L’armée israélienne a déjoué un complot mis au point par des membres du Hamas, qui prétendaient être des « femmes séduisantes » ou des vétérans de l’armée pour soutirer aux soldats des informations militaires secrètes, a indiqué un responsable du renseignement.

Les services du renseignement de l’armée n’ont pas révélé le nombre de soldats qui ont été pris au piège, mais ont indiqué qu’il y en avait « plusieurs dizaines ».

« Il y a, évidemment, une menace potentielle sérieuse qui plane sur la sécurité intérieure, mais les torts causés sont en réalité, minimes », a affirmé le responsable.

Le complot est considéré comme déjoué, selon le responsable, et les soldats ne risquent plus de tomber dans le piège.

« Tout ceux qui ont été concernés ne le sont plus. Et si cela se reproduit, nous sévirons », dit-il.

Cependant, l’officier souligne : « nous ne savons pas tout ».

La personne la plus haut-gradée à avoir été piégée est un Major, les autres étaient des jeunes recrues de l’armée.

Les complotistes du Hamas avaient créé de faux profils sur les réseaux sociaux, notamment sur Facebook, en utilisant des photos volées de jeunes filles séduisantes, israéliennes ou européennes, ou encore, de photos de soldats israéliens.

Via ces profils, il ont pris contact avec des soldats israéliens et ont entamé la conversation. Ils envoyaient des photos, dont certaines osées, selon les responsables.
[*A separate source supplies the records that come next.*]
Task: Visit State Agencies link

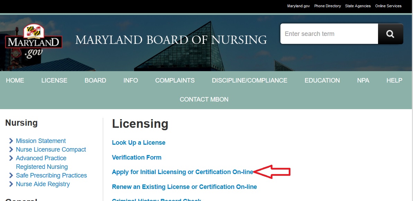Action: 358,6
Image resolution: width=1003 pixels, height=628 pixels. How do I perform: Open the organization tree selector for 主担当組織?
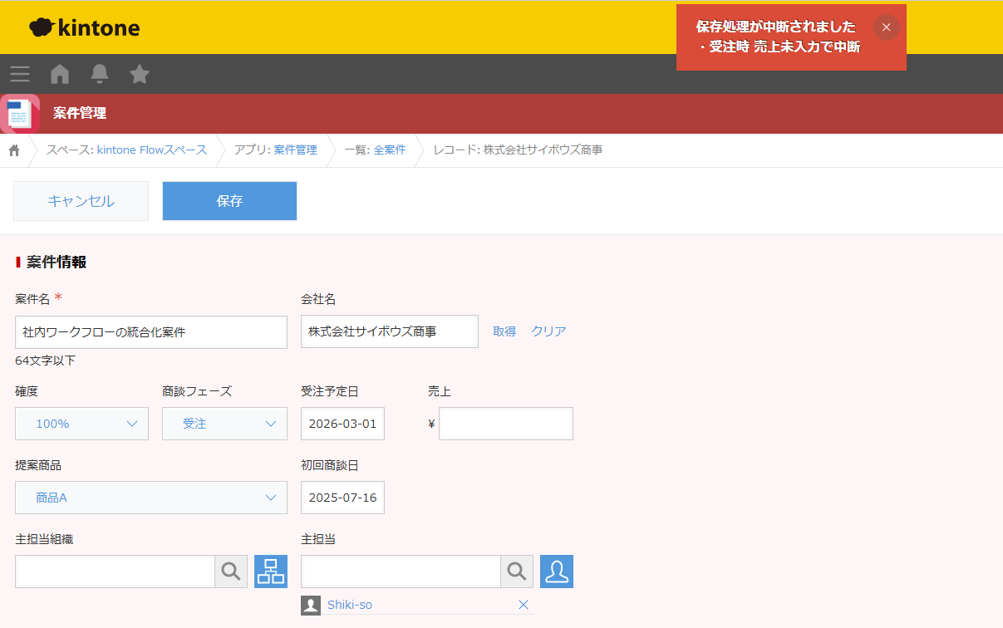pyautogui.click(x=270, y=572)
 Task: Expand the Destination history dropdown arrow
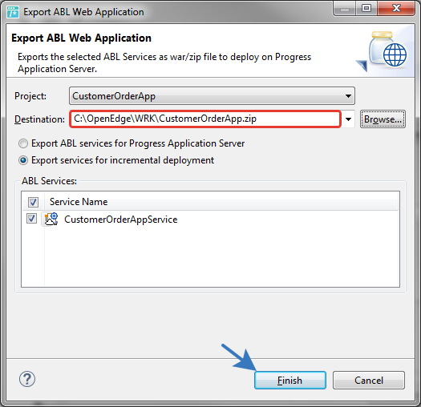click(348, 119)
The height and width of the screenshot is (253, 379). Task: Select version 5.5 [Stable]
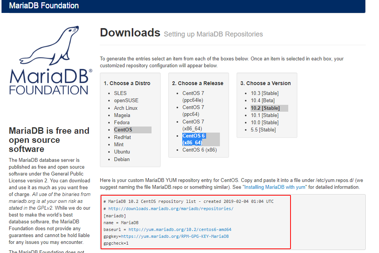point(263,130)
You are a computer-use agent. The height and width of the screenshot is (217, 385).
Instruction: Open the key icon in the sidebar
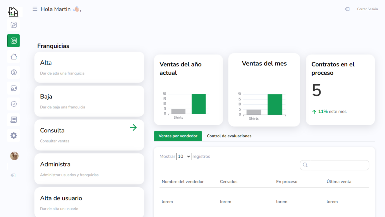14,25
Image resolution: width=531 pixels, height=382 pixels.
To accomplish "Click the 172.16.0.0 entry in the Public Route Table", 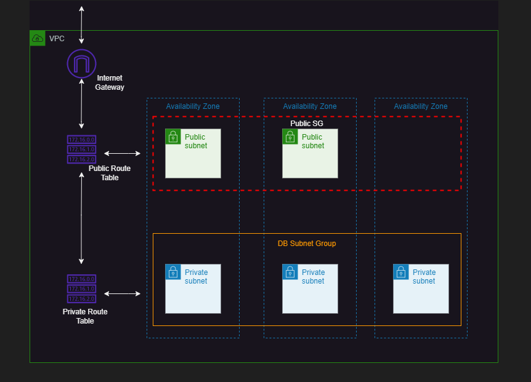I will 81,140.
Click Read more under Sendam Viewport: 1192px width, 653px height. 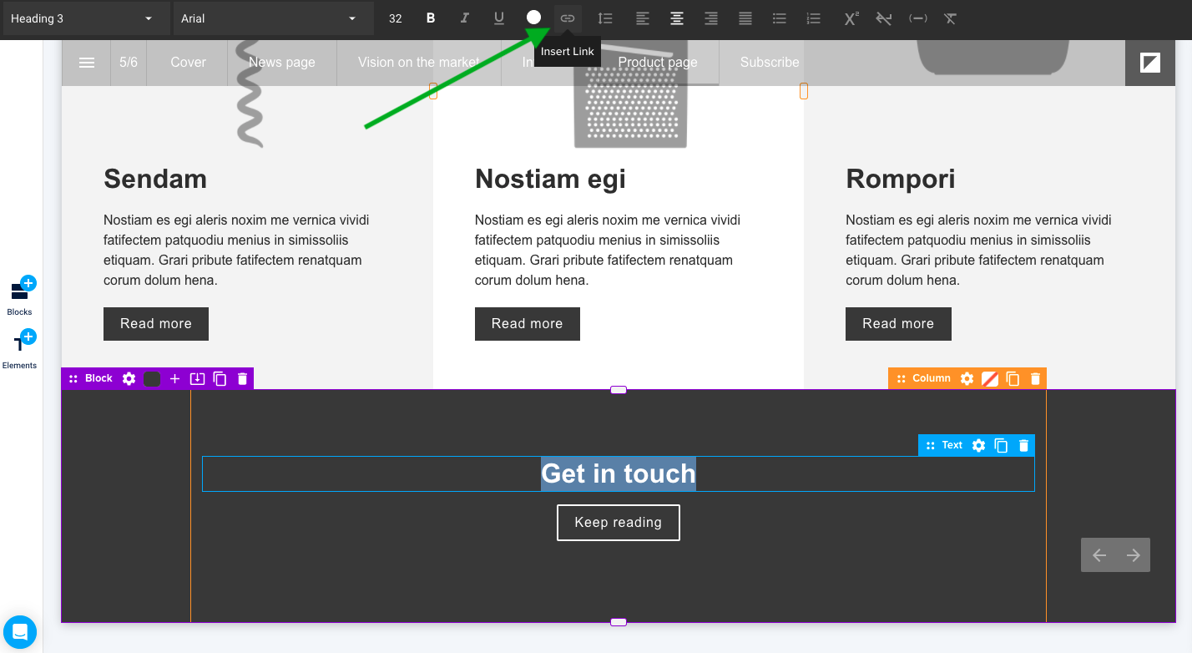click(x=155, y=323)
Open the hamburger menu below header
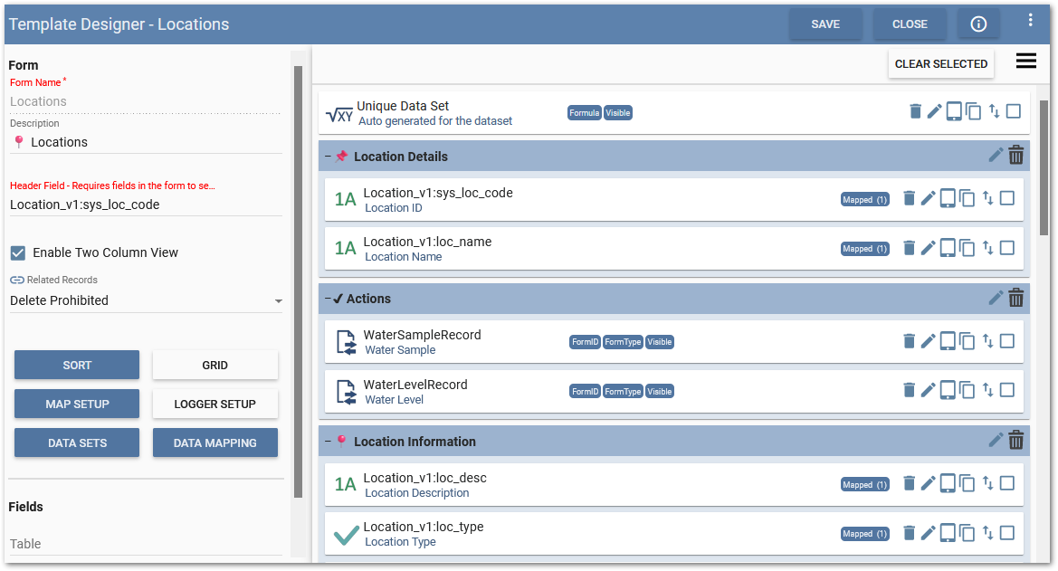Screen dimensions: 1058x571 1025,61
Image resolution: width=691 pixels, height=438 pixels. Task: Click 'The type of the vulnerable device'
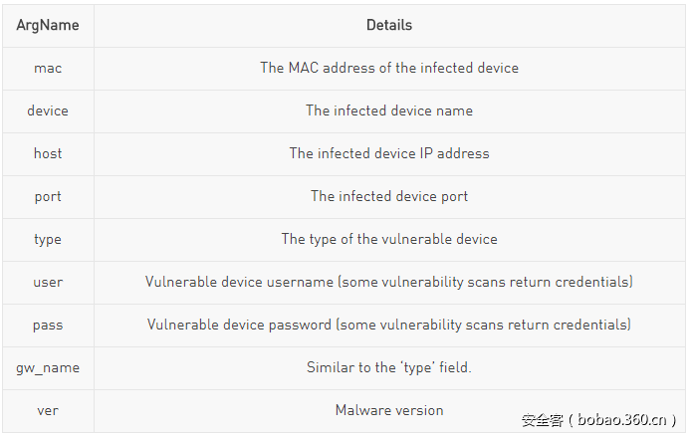click(389, 239)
Ils finissaient par demander aux soldats de télécharger un programme logiciel pour pouvoir continuer à échanger. Ils prétextaient ne pas pouvoir télécharger WhatsApp, ni aucune des applications de messagerie classiques.

Les applications, appelées YeeCall Pro ou Wowo messenger étaient en fait des « chevaux de Troie » (logiciel malveillant) qui permettaient aux membres du Hamas de contrôler les téléphones des soldats à distance.

Ils pouvaient alors accéder aux contacts, aux fichiers, aux données GPS, mais aussi prendre des photos, intercepter des messages et installer d’autres applications sur leur appareil.